# E3D renewal/extension



## sunflowers02 (Jun 22, 2015)

Hi,

My husband is in the process of changing employers and has gone back to Australia to obtain a new E3 visa.

Myself and our children are on E3D visa's.

Does anyone know the process or have a link to the correct form I need to complete to apply for an extension via USCIS whilst remaining in the country?

I also have an EAD for work. I believe this will need to be changed so it's inline with our new documents. Do you know if I have to pay the $400 fee again?

Thanks.


----------



## Bellthorpe (Jun 23, 2013)

The form you will want is I-539 https://www.uscis.gov/i-539

I'm not sure how you lodge it from within the country, but the notes on that page should help you.

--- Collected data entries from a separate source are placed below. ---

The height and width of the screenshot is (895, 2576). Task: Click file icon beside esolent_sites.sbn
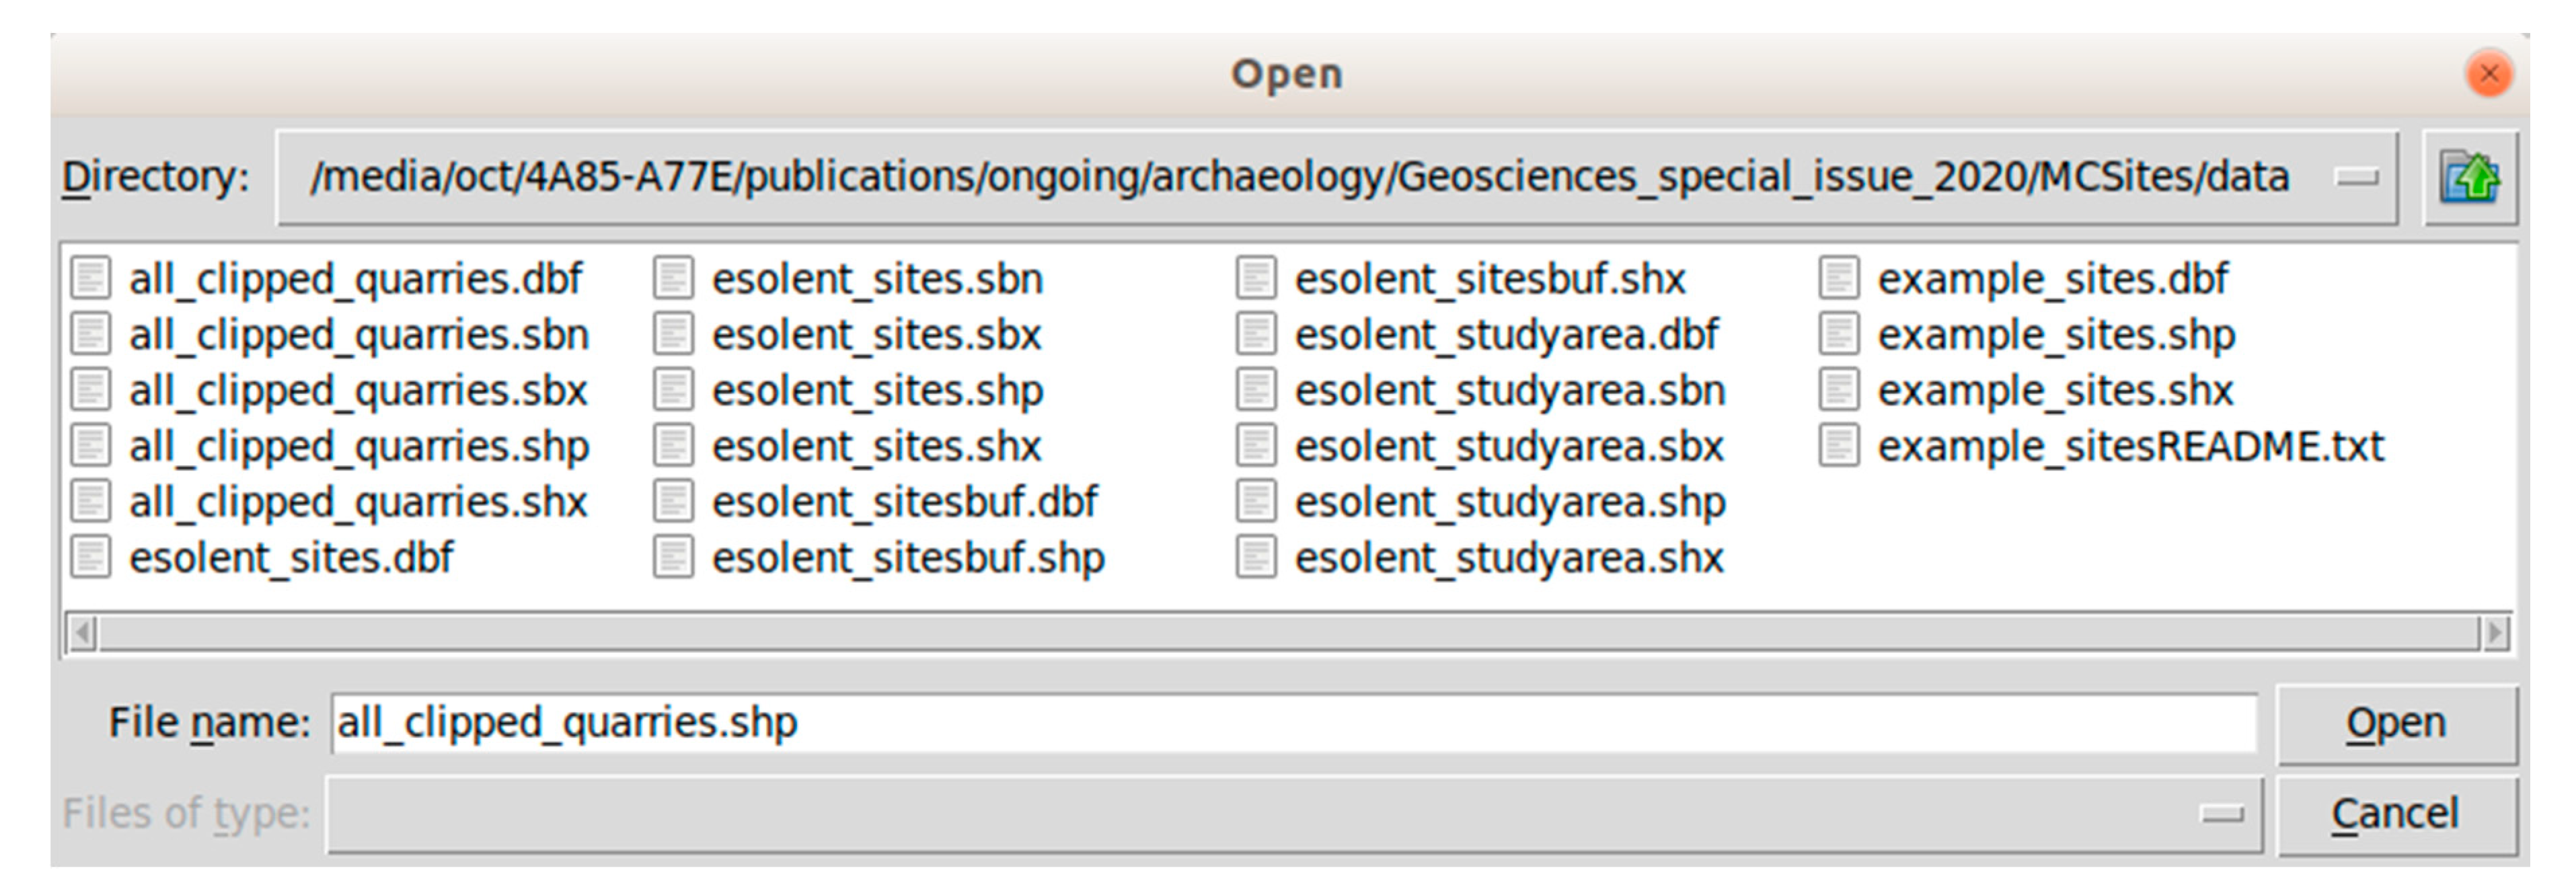point(673,279)
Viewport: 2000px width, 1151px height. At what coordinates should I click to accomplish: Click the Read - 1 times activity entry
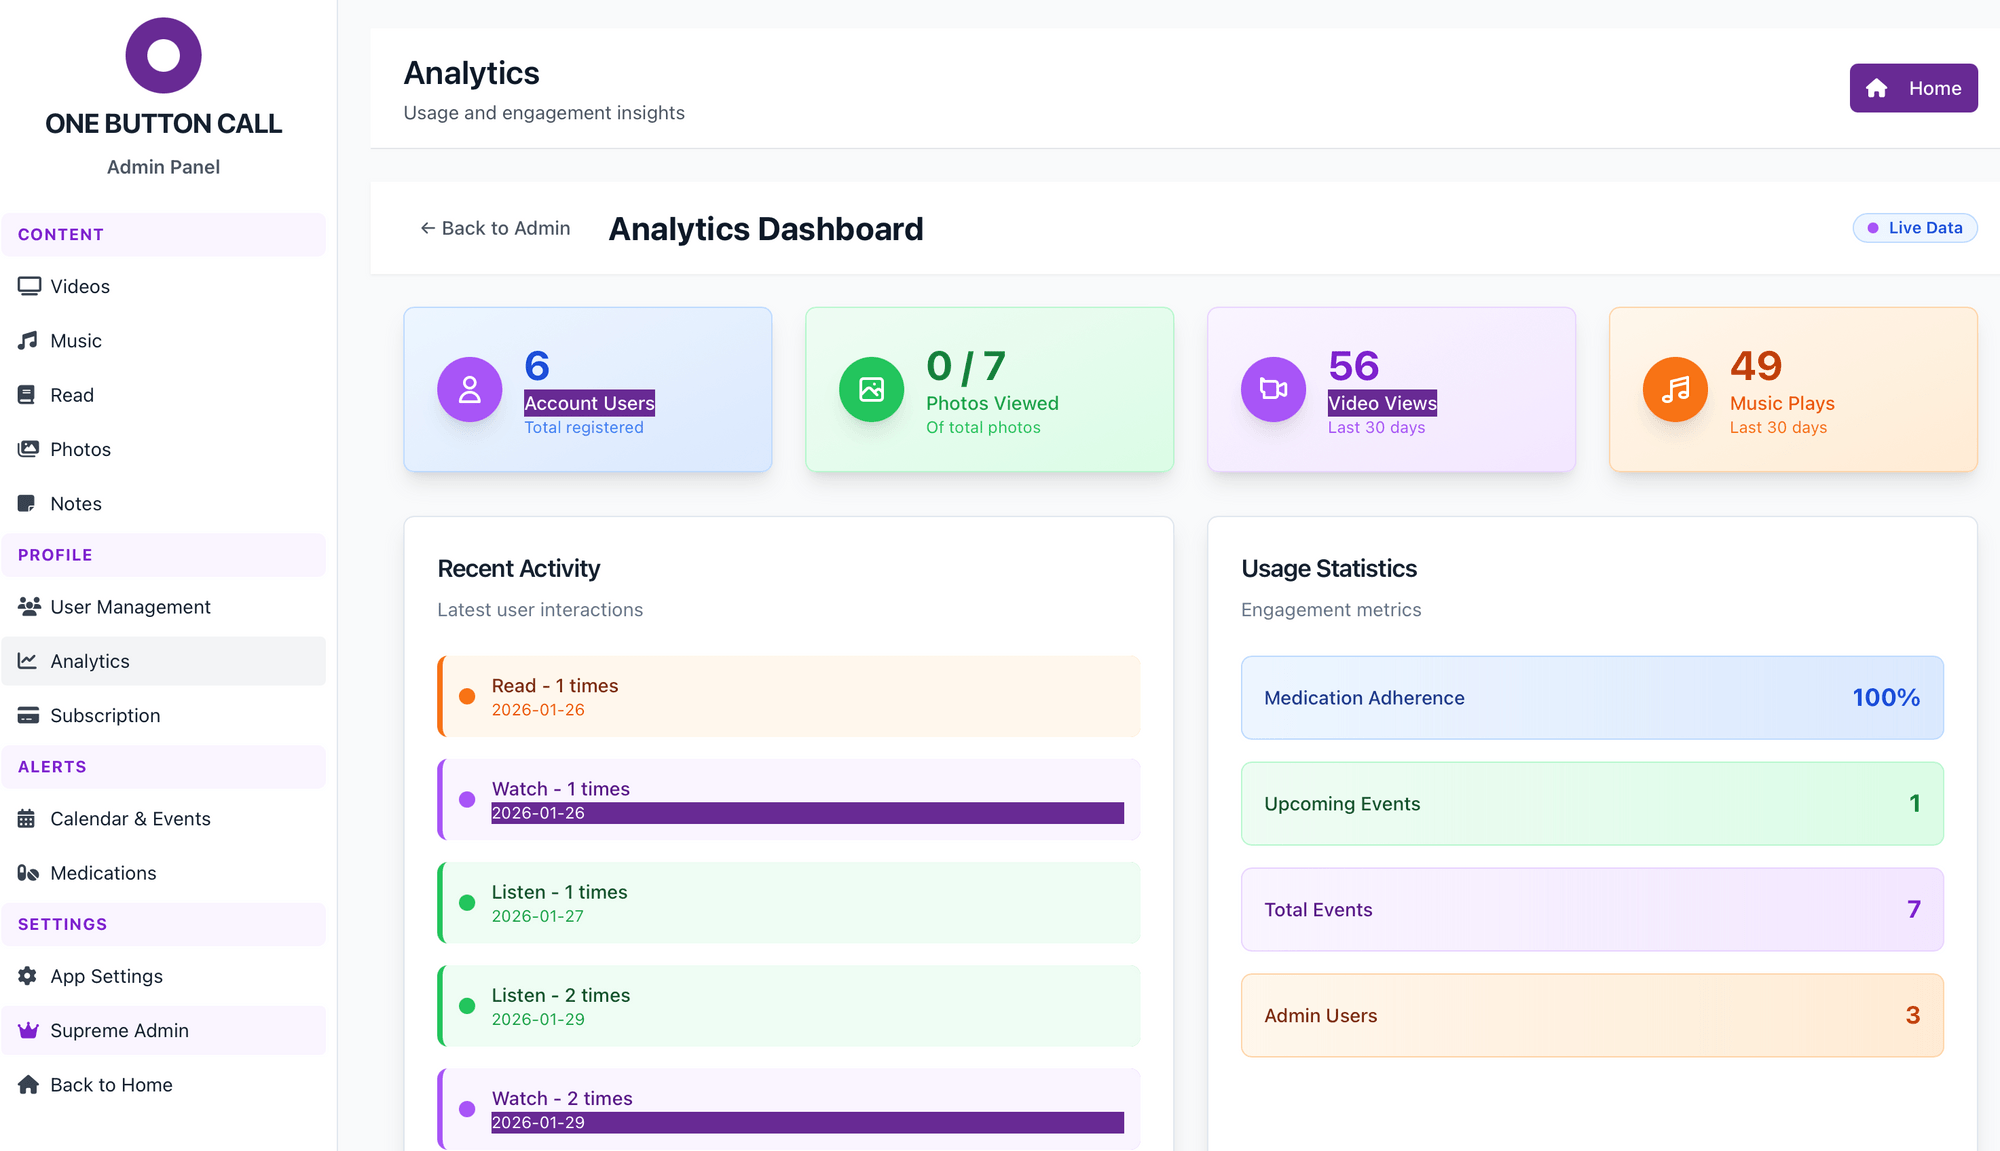tap(788, 697)
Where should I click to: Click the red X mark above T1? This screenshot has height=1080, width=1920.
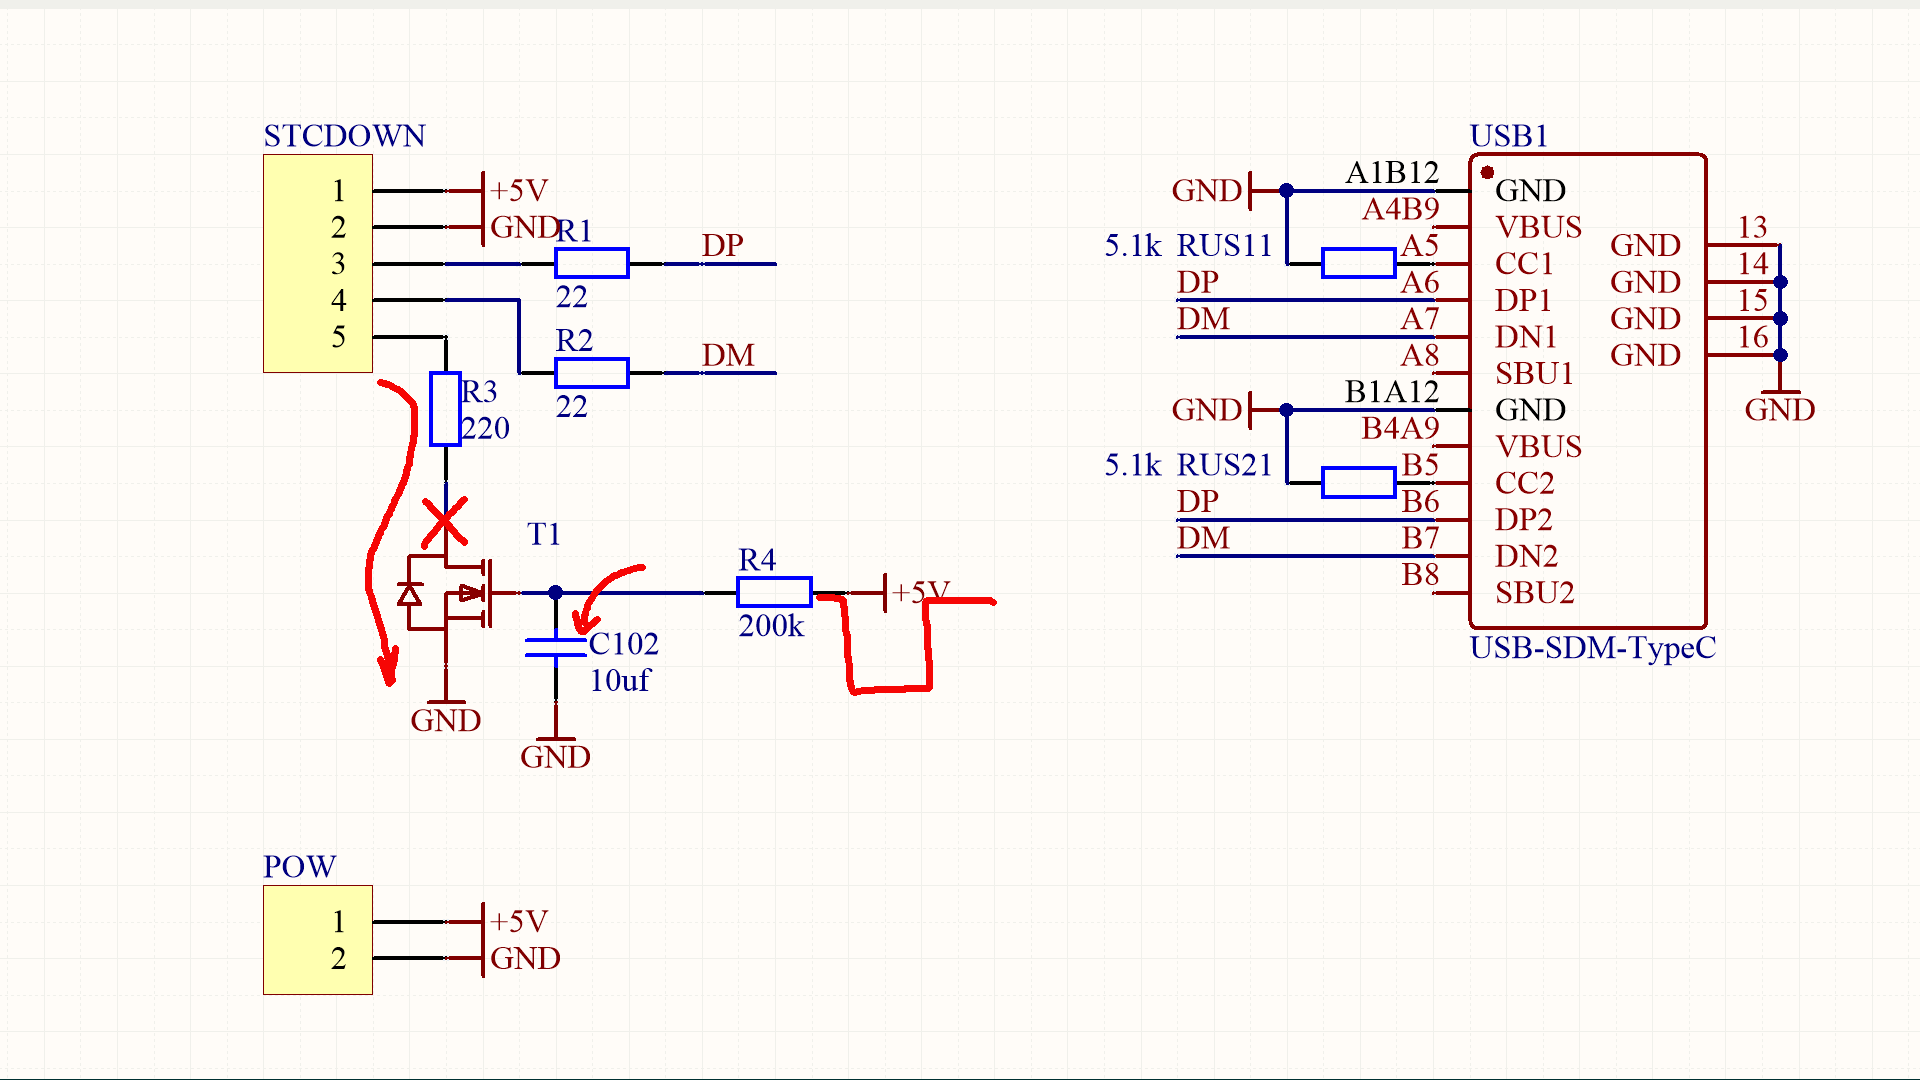tap(444, 521)
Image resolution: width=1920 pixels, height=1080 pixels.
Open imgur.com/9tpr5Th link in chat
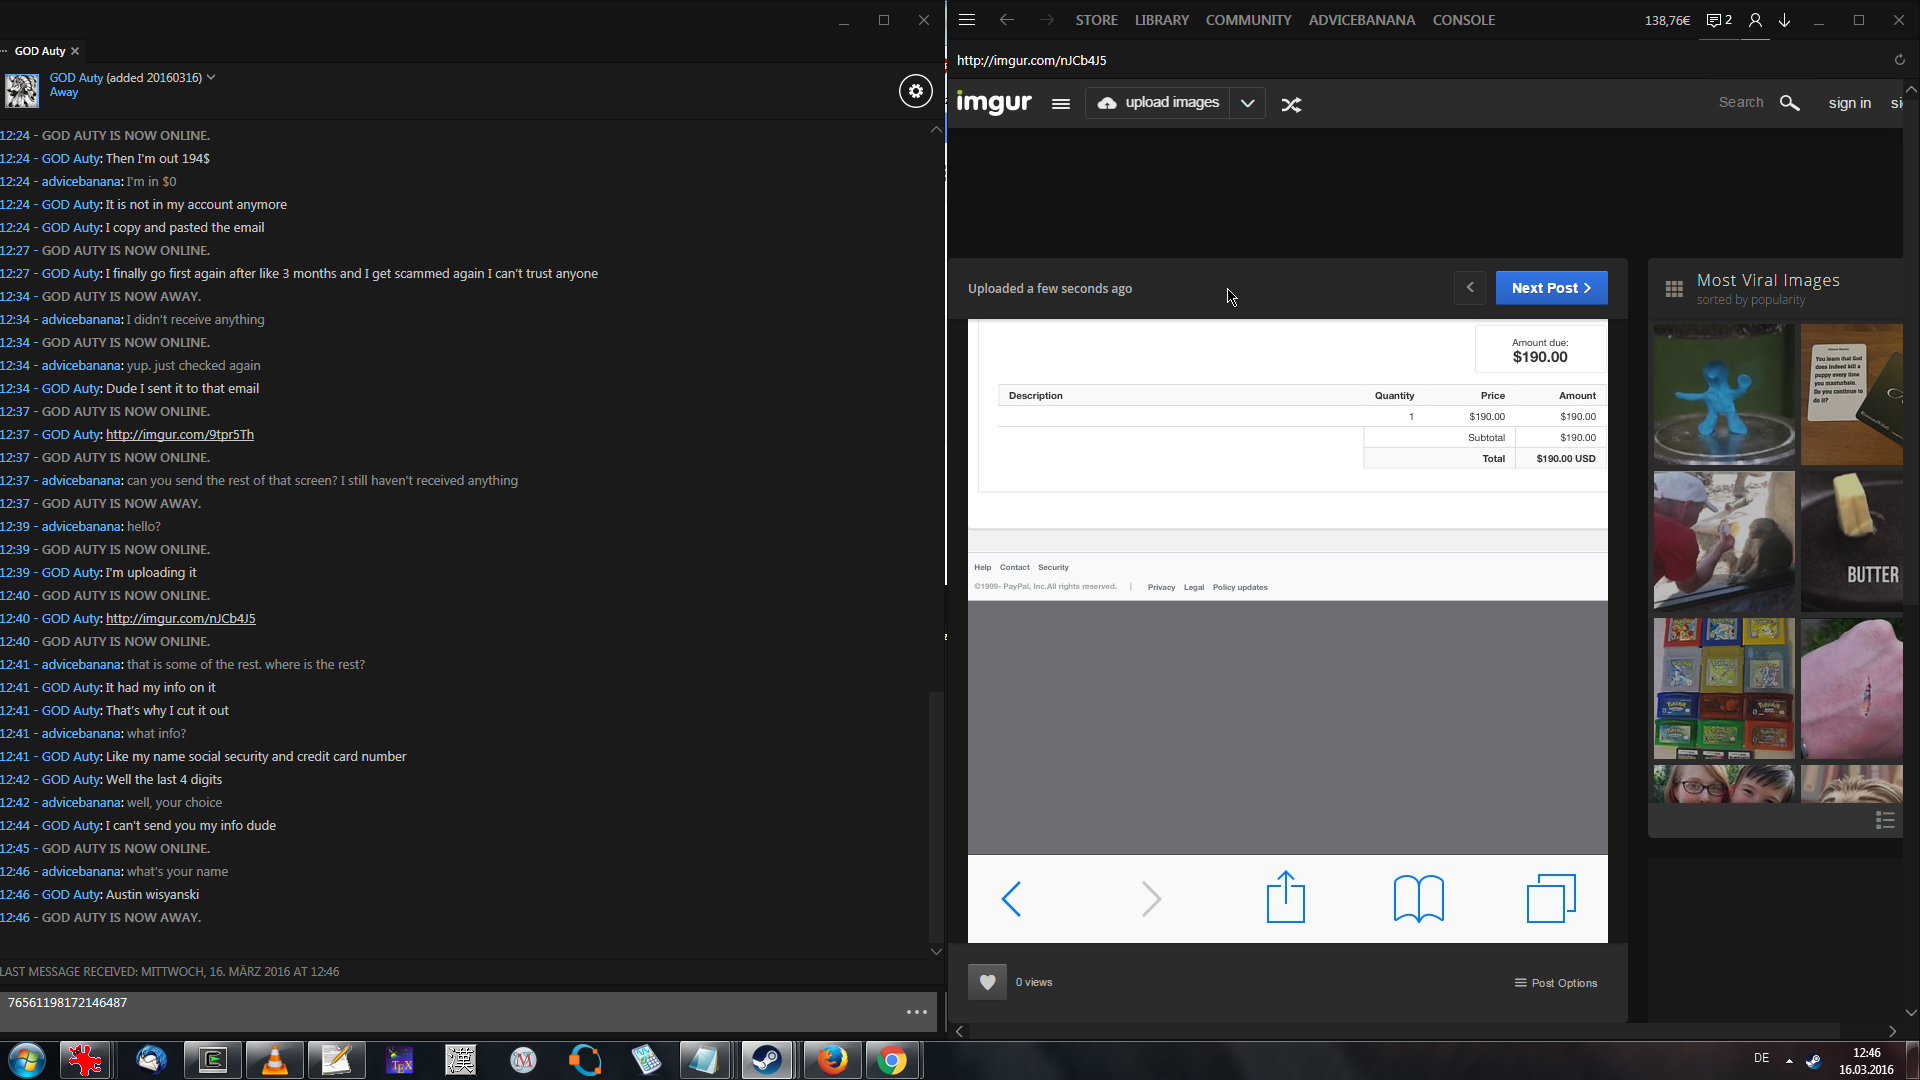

My understanding is that you will have to pay the fee again for the EAD, and you will have a bit of a wait again. Ridiculous, but true.

Did you see my February PM?


----------



## Bellthorpe (Jun 23, 2013)

The form you will want is I-539 https://www.uscis.gov/i-539

I'm not sure how you lodge it from within the country, but the notes on that page should help you.

My understanding is that you will have to pay the fee again for the EAD, and you will have a bit of a wait again. Ridiculous, but true.

Did you see my February PM?


----------



## sunflowers02 (Jun 22, 2015)

Hi,

Thanks for the link. My research has led me to this form also, but I need to read it more thoroughly.

Sorry about the PM - I've been slack at checking back on this forum. I'll get to it shortly.

Thanks.


----------



## Leahthomas (Feb 23, 2012)

Hi Did you get your E3D visa renewal from inside US and did you reapply for your EAD? I'm planning to do the same. Please share your experience. You can email me also at [email protected]. Thanks again


----------